How do we move forward?
First of all, give history a break. Was Rhodes a racist? Indeed. But so were almost all people of that time. But like all people he had good mixed with the bad. But the colonialists were imperial in first line, not racist. The English oppressed the Scots like they did the Blacks for hundreds of years. The Irish were thought of as “white chimpanzees”. The Europeans were not primarily racist they were ruthless, they saw lands and people weaker than them and exploited them. Just like Genghis Khan. Just like Shaka Zulu. “The weak are meat; the strong do eat.” Exploitation, oppression, and injustice run throughout history and NO country or people are innocent. The Europeans were just better equipped.(See Jared Diamond’s excellent Guns, Germs, and Steel for a detailed explanation of Europe’s historical preeminence.)
Second, the talk of “our land” and “oppressors” has to stop. Ignoring the fact that many of the Black tribes came to South Africa at the same time as the Europeans (also forcefully dislocating the previous inhabitants by the way), the fact is that we are all South Africans now. My father came from Austria and my mother from Rhodesia, but I and the majority of other whites are now South African through and through. And regardless of our heritage, all South Africans of all races want to see the country prosper. These historical divisions serve only to prevent us from uniting and moving forward.
Third, acknowledge the privilege. Whites, yes I know that BEE and quotas seem unfair. They are. But they exist because we cannot see the massive benefits that we received at birth.
Fourth, let’s stop generalizing. A few lecturers who insist on Afrikaans classes does not mean the entire university administration is racist. Likewise, while I find it excellent that students are protesting against established inequality, do not forget that almost 80% of the country is non-white.
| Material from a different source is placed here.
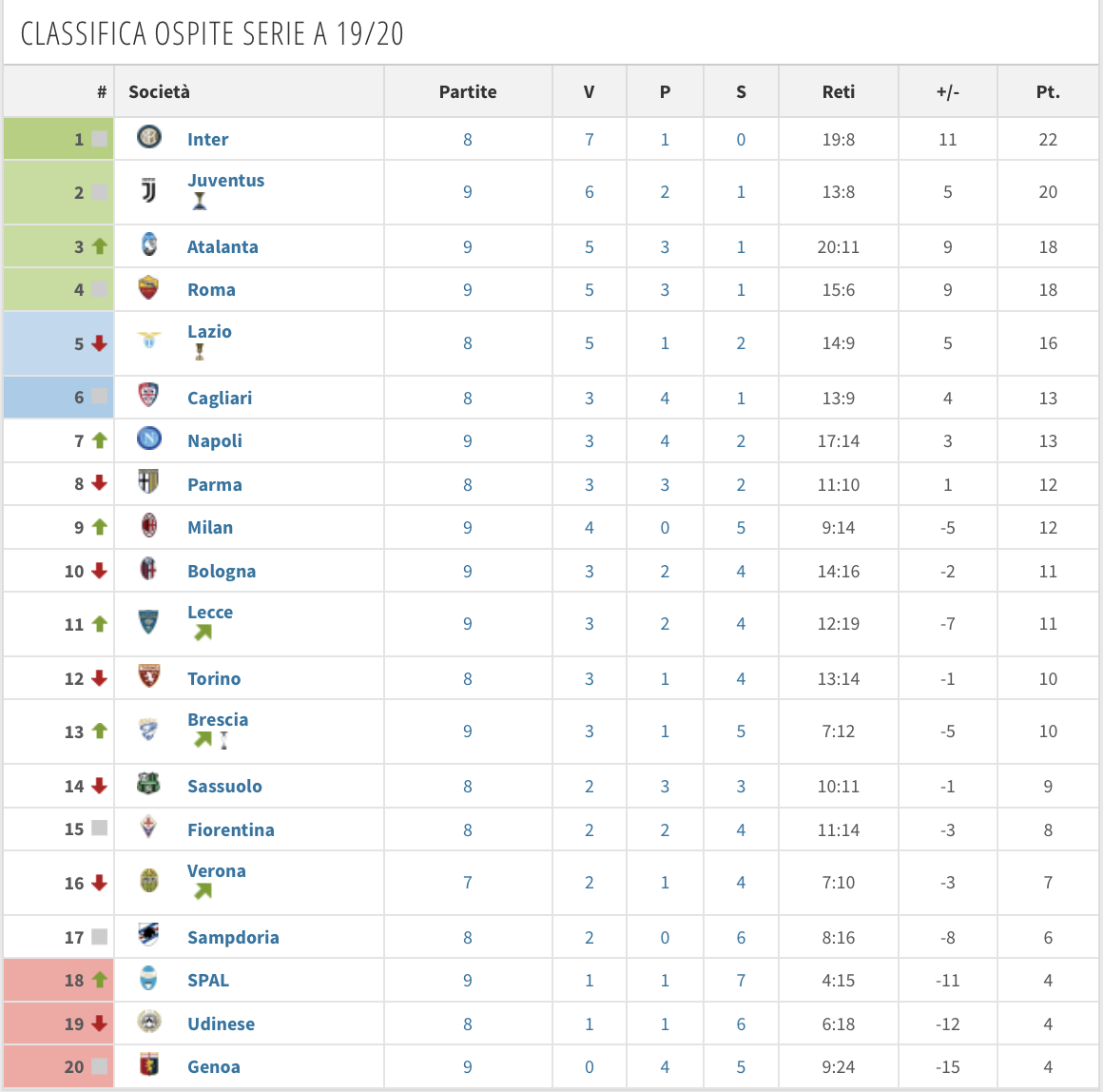Sort table by Pt. column header
The width and height of the screenshot is (1103, 1092).
tap(1048, 92)
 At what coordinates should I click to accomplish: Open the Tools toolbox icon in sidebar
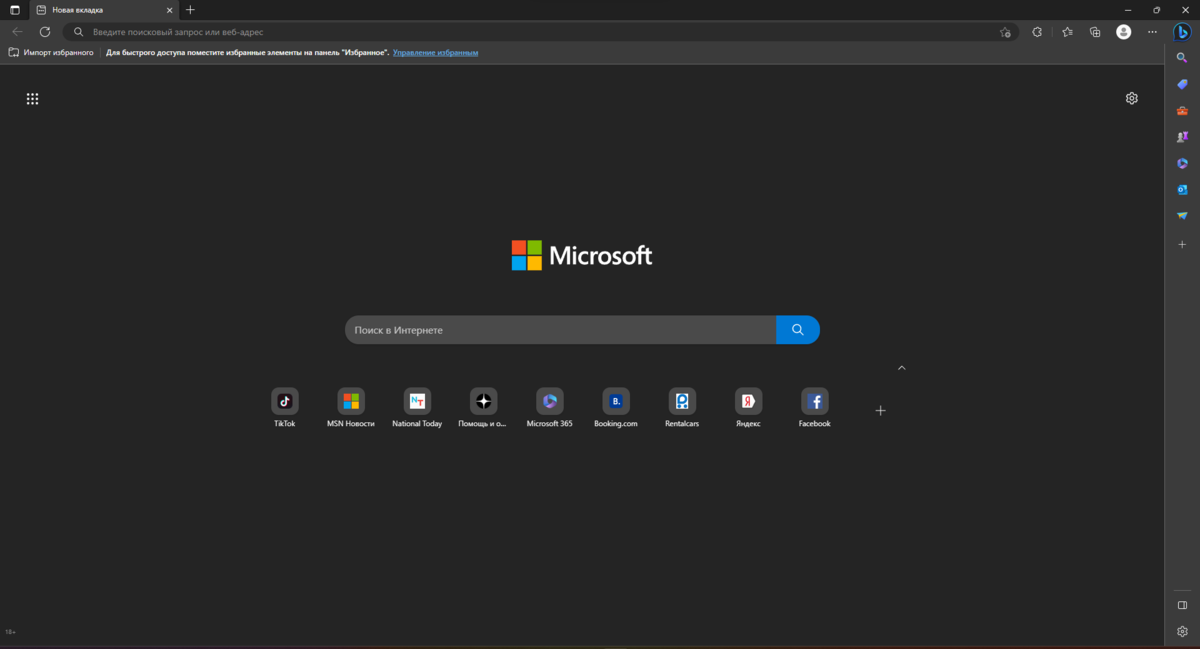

It is impossible to think that such a small proportion of the country can be expected to magically make reparations for or solve the problems of the past.
Fifth, we need discourse not argument. Is it more important to make a spectactle or do you want real change? Because screaming your opinions on the streets doesn’t help if you entrench the others in their own views. So yes, Black students feel marginalized, and this is a very valid concern and serious issue. But focussing all this discontent on a Rhodes statue in England appears petty and entitled. The problem with the Luister video is not that people are ignoring the students, the problem is that the examples brought were mostly either irrelevant to the university or appeared petty from a white perspective. (Justified or not, a white Afrikaans student only hears someone respectlessly whining about the quality of the free translation provided, or worse, someone attacking their mother tongue.)
Finally, let’s stop with the anti-white/anti-black speeches and protests, ok? Assigning blame to an entire race doesn’t help anyone. And yes, even though the protests might feel entitled or needlessly violent, just remember: something has happened to these people to make them so angry. Maybe we should be looking into that instead.